Podolskis Dokumentation zeigt mehr als nur Fußball – ein Blick hinter die Legende
Lea KochPodolskis Dokumentation zeigt mehr als nur Fußball – ein Blick hinter die Legende
Ein neuer Netflix-Dokumentarfilm über Lukas Podolski bricht mit den gängigen Fußball-Biografien. Statt sich auf seine Karriere zu konzentrieren, taucht POLDI in das Privatleben des Stürmers ein – und zeigt sowohl seinen Ruhm als auch seine Wurzeln.
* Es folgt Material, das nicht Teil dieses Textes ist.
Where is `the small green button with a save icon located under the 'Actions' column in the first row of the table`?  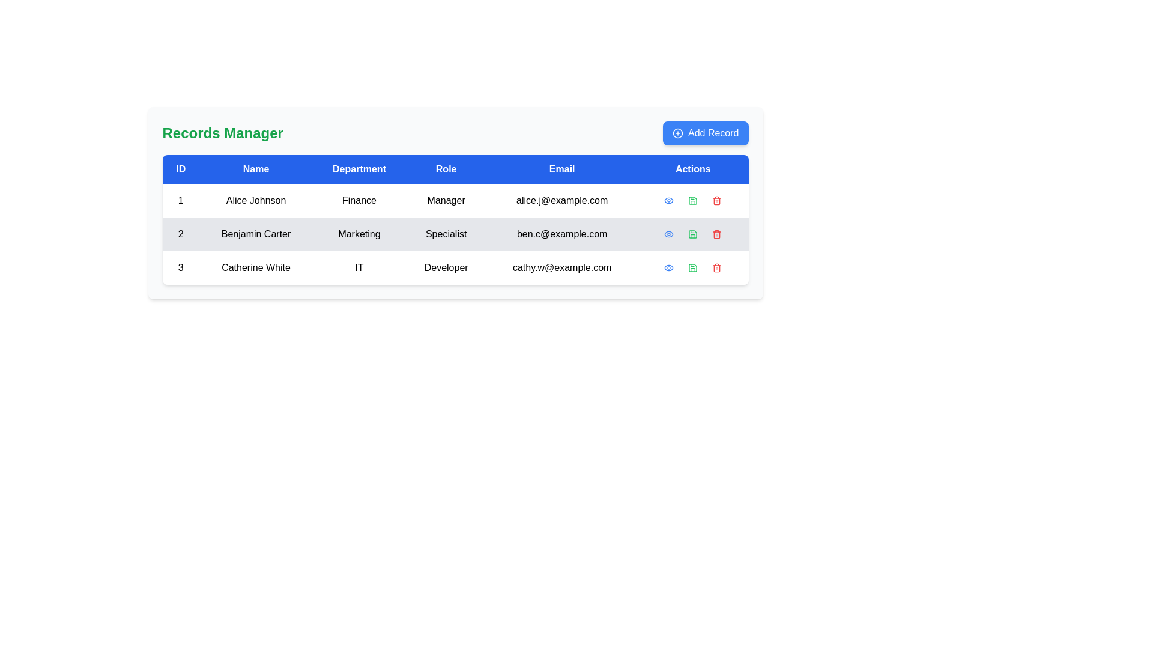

Der Film verzichtet auf Glanz und Glamour und bietet stattdessen einen ehrlichen und locker-leichtfüßigen Blick auf den Menschen hinter der Legende.
Die Dokumentation beginnt mit Podolski, der sein Privatflugzeug besteigt – ein krasser Gegensatz zu seiner Arbeiterkindheit. Nur Momente später sieht man seine Mutter, wie sie ihm ein Schnitzel in Margarine brät und den Star damit wieder auf den Boden der Tatsachen zurückholt. Auch sein Vater erzählt eine Anekdote: Wie der junge Profi einst einen Audi vor dem Elternhaus parkte – ein frühes Zeichen seines Erfolgs.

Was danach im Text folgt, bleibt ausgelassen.